Customer Journey als neue Herausforderung
Eine zentrale Herausforderung dieser neuen Form des digitalen Vertriebs besteht darin, dass nicht mehr der Vertrieb, sondern der Kunde selbst entscheidet, wann er welche Information haben möchte. Deshalb rückt das Modell der Customer Journey zur Steuerung des Informationsangebotes in den Mittelpunkt. Über CPQSysteme wird das Modell realisiert. Sie sorgen dafür, dass der Detaillierungsgrad von Angebotsinformationen an den individuellen Informationsbedarf des Interessenten angepasst wird: Von den ad hoc bereitgestellten Erstinformationen und dem Budgetangebot steigern sie den Detaillierungsgrad schrittweise bis zum verbindlichen Angebot.
CPQ im Einsatz: Praxisbeispiele
Haver & Boecker ist spezialisiert auf Maschinen und Anlagen für das Abfüllen von Schüttgütern, die bei der Verpackung und Aufbereitung von Zement, Baustoffen und Mineralien, Chemikalien und Lebensmitteln zum Einsatz kommen. Für jedes Einsatzszenario muss die Packmaschine individuell konfiguriert werden. Das Unternehmen hat sich für die CPQLösung von Camos entschieden und die Vertriebsmitarbeiter erstellen seit ihrer Einführung die passende Maschine über einen Produktkonfigurator. Sobald sie alle Komponenten ausgewählt haben, generiert das System automatisch das Angebot mit sämtlichen Preisen und beschreibenden Texten. Statt wie früher zwei Tage, nimmt das nur drei Stunden in Anspruch. Über eine SAP-Schnittstelle wird der Auftrag nach Bestätigung direkt an das ERPSystem weitergegeben. Die Mitarbeiter im Vertrieb nutzen die gewonnene Zeit, um neue Kunden zu gewinnen und so den Umsatz zu steigern.
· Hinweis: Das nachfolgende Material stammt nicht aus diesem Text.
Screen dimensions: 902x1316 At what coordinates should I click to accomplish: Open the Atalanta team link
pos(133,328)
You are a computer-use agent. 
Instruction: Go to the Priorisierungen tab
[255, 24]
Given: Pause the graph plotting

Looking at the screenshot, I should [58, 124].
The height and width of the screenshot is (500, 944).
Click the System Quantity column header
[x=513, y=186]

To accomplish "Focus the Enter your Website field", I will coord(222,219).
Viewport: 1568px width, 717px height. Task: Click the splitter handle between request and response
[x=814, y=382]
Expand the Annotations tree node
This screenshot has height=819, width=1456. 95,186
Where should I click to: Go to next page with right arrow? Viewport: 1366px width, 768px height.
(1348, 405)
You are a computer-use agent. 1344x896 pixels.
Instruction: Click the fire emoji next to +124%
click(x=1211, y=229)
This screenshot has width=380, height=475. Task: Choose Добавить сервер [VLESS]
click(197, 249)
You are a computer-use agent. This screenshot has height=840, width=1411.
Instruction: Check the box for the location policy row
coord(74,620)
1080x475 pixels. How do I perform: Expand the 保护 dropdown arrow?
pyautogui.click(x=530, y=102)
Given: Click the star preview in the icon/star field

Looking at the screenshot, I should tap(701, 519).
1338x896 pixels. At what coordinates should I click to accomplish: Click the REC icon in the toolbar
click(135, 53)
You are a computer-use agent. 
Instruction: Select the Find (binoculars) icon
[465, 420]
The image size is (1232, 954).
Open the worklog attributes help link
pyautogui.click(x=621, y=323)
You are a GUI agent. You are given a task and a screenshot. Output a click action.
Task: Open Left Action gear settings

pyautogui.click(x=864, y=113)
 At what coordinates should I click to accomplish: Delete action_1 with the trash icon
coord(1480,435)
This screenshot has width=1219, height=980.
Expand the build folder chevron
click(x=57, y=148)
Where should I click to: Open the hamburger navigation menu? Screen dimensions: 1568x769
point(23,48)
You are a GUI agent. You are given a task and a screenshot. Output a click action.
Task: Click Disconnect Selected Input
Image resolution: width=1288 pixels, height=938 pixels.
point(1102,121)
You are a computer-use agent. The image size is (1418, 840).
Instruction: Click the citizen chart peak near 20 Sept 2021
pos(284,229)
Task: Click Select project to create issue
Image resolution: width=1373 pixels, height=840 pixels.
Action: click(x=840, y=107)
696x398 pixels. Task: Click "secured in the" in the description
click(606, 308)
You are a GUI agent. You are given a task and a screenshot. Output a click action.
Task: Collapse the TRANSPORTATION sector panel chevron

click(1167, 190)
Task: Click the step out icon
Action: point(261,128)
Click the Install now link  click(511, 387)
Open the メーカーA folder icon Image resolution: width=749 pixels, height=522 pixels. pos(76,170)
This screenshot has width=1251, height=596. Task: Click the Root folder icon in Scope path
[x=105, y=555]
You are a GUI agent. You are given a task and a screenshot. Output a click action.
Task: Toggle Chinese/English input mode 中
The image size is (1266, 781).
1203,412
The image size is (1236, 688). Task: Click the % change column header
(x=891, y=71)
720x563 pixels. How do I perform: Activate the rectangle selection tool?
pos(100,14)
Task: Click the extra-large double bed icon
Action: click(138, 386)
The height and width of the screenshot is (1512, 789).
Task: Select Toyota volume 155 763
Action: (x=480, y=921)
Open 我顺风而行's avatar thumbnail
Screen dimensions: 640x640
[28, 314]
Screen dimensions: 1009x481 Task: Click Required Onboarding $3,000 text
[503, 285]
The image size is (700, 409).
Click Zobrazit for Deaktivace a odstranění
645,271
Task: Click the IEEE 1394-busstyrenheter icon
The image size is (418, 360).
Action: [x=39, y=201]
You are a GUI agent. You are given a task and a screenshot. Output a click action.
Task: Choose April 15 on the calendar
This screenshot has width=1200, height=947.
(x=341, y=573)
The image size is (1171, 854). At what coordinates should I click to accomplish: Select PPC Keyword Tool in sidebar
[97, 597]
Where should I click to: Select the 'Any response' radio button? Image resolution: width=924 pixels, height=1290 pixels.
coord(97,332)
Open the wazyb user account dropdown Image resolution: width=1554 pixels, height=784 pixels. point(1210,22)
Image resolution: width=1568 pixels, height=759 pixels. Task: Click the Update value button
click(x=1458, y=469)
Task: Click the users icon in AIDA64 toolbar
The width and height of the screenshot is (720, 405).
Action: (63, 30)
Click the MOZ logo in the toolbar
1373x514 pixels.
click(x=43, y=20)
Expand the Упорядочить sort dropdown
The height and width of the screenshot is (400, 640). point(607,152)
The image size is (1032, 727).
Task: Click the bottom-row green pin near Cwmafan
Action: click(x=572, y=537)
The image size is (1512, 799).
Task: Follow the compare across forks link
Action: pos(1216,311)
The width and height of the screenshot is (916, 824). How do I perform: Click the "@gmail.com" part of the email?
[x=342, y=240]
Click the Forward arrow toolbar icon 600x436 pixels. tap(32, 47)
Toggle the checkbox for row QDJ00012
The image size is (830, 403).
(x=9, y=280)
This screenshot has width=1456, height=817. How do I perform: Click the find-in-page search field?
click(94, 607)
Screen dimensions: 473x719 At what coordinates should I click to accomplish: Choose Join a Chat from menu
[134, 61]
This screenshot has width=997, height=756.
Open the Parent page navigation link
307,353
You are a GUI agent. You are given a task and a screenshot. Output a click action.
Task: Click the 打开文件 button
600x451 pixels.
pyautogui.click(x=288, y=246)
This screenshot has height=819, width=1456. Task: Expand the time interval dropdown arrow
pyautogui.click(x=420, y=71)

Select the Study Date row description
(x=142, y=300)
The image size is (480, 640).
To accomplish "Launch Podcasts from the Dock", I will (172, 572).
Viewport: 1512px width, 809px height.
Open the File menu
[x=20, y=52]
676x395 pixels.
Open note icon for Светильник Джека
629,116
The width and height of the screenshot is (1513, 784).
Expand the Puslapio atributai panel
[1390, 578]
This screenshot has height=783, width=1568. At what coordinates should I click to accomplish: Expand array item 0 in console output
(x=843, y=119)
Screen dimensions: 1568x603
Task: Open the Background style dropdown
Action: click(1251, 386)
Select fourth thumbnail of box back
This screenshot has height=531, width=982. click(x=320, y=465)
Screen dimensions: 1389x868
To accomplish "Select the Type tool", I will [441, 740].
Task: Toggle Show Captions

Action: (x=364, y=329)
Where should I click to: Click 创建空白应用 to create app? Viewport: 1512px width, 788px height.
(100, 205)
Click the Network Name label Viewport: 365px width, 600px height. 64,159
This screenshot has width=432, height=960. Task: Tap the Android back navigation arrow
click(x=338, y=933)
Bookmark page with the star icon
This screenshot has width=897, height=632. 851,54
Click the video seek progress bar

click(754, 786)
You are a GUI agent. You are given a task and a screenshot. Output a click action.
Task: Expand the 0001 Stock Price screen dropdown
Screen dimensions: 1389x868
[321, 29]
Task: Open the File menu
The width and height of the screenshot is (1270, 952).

Die gleiche CPQ-Lösung wird auch vom Antriebsspezialisten Maxon eingesetzt – wenngleich sich der Use Case grundlegend vom vorherigen unterscheidet. Denn das Unternehmen lässt seine Kunden auch selbst Präzisionsantriebe über das Internet konfigurieren und setzt dabei auf das Modell der Customer Journey: Der Kunde kann im Konfigurationsprozess den Detaillierungsgrad der Informationen flexibel steuern und für ihn relevante Zusatzinformationen einfach über Info-Buttons einund ausblenden. Auf Wunsch kann er alle technischen Spezifikationen, Zeichnungen sowie Informationen zu Lieferzeiten und Preisen für alle Optionen direkt auf der Webseite sehen oder sein Konfigurationsergebnis im 3D-Model anschauen. Unmittelbar nach seiner Online-Bestellung erhält er die Auftragsbestätigung vom CPQ-System. Zeitgleich übermittelt dieses alle nötigen Daten, um einen Fertigungsauftrag zu starten. Das ist möglich, weil das Regelwerk des Konfigurators die Baubarkeit von Kundenspezifikationen prüft.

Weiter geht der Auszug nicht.